SELECTED EXCERPT:
# # # # # # #

From 69f6a87e2007949ad0b15150f54517a5d56ec823 Mon Sep 17 00:00:00 2001
From: openhands <openhands@all-hands.dev>
Date: Tue, 3 Mar 2026 19:57:34 +0000
Subject: [PATCH 1/4] Move holdout scenarios to separate repo

- Updated holdout.config.ts to use HOLDOUT_SCENARIOS_DIR env var
- Modified evaluate.sh to clone harb-holdout-scenarios repo at runtime
- Deleted scripts/harb-evaluator/scenarios/ directory
- Added .holdout-scenarios/ to .gitignore
- Holdout scenarios are now cloned into .holdout-scenarios/ during evaluation
- This prevents dev-agent from seeing the holdout test set
---
 .gitignore                                    |  3 +
 scripts/harb-evaluator/evaluate.sh            | 12 +++
 scripts/harb-evaluator/holdout.config.ts      | 14 ++--
 .../sovereign-exit/always-leave.spec.ts       | 80 -------------------
 4 files changed, 23 insertions(+), 86 deletions(-)
 delete mode 100644 scripts/harb-evaluator/scenarios/sovereign-exit/always-leave.spec.ts

diff --git a/.gitignore b/.gitignore
index 0a28df3..5fece8b 100644
--- a/.gitignore
+++ b/.gitignore
@@ -36,3 +36,6 @@ services/ponder/.ponder/
 # Temporary files
 /tmp/
 logs/
+
+# Holdout scenarios (cloned at runtime by evaluate.sh)

# # # # # # #

DATA LINES:
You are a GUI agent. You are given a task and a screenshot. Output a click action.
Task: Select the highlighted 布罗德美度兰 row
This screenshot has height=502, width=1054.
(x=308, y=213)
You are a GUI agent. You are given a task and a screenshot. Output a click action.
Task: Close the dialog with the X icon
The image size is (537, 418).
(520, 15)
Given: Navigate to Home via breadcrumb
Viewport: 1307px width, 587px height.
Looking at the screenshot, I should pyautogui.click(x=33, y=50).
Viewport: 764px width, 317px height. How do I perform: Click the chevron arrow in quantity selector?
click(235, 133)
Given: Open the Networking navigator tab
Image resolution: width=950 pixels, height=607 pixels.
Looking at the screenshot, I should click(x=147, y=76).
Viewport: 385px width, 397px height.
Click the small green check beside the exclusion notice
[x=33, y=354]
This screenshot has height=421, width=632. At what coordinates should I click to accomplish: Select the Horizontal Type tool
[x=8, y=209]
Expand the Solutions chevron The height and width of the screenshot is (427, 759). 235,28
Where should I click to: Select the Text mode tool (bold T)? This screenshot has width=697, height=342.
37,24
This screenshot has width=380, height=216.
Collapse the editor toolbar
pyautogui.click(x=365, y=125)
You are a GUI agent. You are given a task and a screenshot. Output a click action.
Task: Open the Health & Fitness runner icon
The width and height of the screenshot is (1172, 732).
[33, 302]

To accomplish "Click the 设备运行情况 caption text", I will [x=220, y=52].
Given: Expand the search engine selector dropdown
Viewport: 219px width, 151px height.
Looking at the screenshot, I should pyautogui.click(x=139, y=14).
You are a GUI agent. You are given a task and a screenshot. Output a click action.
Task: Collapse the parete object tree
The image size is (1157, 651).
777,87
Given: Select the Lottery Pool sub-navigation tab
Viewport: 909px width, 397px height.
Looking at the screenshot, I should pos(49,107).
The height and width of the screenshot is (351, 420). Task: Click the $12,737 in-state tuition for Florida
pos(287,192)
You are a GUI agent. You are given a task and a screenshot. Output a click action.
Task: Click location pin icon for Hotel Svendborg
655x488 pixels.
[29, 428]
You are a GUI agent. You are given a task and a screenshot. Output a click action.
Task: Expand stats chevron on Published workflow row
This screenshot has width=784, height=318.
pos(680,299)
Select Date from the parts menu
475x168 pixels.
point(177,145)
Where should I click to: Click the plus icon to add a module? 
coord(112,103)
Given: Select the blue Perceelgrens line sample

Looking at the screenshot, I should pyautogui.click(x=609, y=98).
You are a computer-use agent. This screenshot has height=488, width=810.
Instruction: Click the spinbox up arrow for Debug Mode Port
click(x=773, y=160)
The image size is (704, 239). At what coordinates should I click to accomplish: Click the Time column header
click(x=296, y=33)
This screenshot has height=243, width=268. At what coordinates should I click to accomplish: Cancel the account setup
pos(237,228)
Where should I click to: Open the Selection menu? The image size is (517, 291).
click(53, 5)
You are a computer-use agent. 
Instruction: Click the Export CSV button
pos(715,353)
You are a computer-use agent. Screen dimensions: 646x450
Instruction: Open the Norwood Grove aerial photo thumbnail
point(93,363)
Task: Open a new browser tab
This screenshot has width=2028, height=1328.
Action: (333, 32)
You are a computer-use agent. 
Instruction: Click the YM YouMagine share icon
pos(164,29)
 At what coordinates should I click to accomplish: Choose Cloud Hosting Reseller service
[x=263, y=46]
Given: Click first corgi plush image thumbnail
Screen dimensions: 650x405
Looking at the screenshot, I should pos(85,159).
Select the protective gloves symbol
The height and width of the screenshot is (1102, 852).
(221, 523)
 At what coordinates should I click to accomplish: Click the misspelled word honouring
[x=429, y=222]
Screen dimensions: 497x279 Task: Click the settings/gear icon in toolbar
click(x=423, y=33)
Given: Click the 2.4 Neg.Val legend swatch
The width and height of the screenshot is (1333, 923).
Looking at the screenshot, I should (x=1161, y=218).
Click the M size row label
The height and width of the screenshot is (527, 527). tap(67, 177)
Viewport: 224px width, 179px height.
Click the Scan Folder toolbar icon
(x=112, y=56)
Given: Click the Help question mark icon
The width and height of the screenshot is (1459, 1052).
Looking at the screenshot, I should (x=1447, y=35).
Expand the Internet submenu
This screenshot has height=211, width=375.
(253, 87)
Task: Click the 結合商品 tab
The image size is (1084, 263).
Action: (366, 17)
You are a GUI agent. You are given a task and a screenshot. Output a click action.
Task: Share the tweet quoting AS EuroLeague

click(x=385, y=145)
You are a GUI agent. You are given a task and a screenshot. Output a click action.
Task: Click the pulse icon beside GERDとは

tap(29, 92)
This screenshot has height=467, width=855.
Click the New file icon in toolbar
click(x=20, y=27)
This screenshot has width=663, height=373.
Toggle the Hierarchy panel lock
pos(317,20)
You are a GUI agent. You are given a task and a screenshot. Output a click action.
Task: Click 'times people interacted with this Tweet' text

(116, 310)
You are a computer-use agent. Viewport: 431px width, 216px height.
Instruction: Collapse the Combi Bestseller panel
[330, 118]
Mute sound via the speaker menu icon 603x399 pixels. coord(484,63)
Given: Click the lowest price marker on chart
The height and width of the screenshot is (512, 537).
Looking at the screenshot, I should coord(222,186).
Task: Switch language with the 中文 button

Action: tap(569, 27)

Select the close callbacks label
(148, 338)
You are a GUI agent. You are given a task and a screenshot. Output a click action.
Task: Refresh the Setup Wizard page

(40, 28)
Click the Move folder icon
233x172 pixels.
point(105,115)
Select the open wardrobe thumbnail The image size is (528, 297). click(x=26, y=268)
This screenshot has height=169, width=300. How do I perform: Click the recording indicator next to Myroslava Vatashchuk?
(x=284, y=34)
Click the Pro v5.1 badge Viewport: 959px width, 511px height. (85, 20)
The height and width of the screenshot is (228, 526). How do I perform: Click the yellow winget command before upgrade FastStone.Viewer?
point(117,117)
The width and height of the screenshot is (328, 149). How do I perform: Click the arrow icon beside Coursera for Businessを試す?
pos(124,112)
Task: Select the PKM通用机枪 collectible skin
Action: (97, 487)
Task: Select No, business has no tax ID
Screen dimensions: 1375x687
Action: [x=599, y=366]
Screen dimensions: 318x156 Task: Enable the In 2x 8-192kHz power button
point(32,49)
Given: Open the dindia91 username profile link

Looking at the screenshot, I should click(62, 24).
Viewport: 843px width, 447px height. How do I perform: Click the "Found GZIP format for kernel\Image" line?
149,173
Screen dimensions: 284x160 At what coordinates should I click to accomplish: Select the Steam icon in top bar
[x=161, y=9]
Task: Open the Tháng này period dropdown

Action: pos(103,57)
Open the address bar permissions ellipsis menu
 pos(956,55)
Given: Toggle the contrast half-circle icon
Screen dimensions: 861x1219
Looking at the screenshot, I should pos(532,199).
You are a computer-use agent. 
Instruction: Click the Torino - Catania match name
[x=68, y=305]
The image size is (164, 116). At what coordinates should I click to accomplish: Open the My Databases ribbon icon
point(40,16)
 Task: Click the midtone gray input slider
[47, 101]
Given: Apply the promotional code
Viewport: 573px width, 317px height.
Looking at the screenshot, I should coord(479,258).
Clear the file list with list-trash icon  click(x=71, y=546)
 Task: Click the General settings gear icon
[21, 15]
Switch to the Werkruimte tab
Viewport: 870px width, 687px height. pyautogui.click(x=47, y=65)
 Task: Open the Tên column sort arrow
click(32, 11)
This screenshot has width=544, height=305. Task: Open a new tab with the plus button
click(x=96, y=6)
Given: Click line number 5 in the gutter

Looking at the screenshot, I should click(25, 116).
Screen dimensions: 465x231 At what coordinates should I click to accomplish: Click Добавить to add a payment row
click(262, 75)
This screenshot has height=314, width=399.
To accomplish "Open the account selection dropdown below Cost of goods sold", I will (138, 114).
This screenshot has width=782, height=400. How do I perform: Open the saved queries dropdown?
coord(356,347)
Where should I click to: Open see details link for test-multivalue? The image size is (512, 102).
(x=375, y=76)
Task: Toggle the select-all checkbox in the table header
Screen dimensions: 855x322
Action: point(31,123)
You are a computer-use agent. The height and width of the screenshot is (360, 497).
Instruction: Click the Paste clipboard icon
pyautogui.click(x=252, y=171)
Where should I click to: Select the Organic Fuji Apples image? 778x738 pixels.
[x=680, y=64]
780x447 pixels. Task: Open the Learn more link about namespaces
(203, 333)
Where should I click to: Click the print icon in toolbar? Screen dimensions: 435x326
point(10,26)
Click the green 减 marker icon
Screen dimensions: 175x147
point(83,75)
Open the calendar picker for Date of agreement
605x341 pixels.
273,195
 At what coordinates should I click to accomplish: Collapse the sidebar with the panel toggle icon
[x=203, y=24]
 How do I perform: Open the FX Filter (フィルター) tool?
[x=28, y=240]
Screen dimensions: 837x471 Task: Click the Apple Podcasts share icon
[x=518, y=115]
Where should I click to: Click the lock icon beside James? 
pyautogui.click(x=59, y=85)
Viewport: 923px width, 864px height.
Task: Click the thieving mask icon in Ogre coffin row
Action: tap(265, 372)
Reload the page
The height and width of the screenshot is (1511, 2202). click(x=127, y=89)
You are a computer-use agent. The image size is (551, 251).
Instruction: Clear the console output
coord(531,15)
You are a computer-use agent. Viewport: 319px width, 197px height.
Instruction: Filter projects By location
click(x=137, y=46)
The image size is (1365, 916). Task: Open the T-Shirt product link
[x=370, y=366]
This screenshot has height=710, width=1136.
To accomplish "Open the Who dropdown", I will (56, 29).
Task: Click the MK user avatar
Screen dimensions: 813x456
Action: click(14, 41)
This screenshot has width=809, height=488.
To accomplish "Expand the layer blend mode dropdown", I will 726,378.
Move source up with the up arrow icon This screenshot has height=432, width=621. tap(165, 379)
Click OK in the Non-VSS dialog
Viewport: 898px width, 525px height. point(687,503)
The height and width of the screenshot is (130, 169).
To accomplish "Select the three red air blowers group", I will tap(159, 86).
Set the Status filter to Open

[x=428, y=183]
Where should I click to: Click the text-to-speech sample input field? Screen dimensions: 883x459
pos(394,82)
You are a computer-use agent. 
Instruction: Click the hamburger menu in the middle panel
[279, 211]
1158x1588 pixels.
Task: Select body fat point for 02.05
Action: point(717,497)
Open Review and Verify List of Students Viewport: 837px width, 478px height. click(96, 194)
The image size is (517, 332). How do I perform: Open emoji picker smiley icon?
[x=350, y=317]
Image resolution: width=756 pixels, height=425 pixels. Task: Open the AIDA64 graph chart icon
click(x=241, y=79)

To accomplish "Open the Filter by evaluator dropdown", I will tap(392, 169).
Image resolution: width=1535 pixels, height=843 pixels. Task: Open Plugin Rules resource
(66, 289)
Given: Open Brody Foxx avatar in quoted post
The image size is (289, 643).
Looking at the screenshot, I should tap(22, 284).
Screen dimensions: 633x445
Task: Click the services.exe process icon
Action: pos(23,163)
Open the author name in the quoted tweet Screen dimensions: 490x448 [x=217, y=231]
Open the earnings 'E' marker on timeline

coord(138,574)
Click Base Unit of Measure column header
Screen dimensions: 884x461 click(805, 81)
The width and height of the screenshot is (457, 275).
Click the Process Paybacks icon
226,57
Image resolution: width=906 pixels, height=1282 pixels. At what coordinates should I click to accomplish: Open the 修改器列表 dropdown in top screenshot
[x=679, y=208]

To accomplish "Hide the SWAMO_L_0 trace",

# # # # # # #

WHAT NEEDS TO BE DONE:
For the holdout scenarios patch, say whether each statement agrees with it. Answer yes or no for each, and quote the words from the patch that decide it.
(a) The patch removes the scripts/harb-evaluator/scenarios/ directory.
(b) holdout.config.ts now uses an environment variable named HOLDOUT_SCENARIOS_DIR.
(c) The patch changes five files.
The data has no part in this exercise.

ANSWER FOR THIS EXERCISE:
(a) Yes: "Deleted scripts/harb-evaluator/scenarios/ directory"
(b) Yes: "Updated holdout.config.ts to use HOLDOUT_SCENARIOS_DIR env var"
(c) No: "4 files changed, 23 insertions(+), 86 deletions(-)"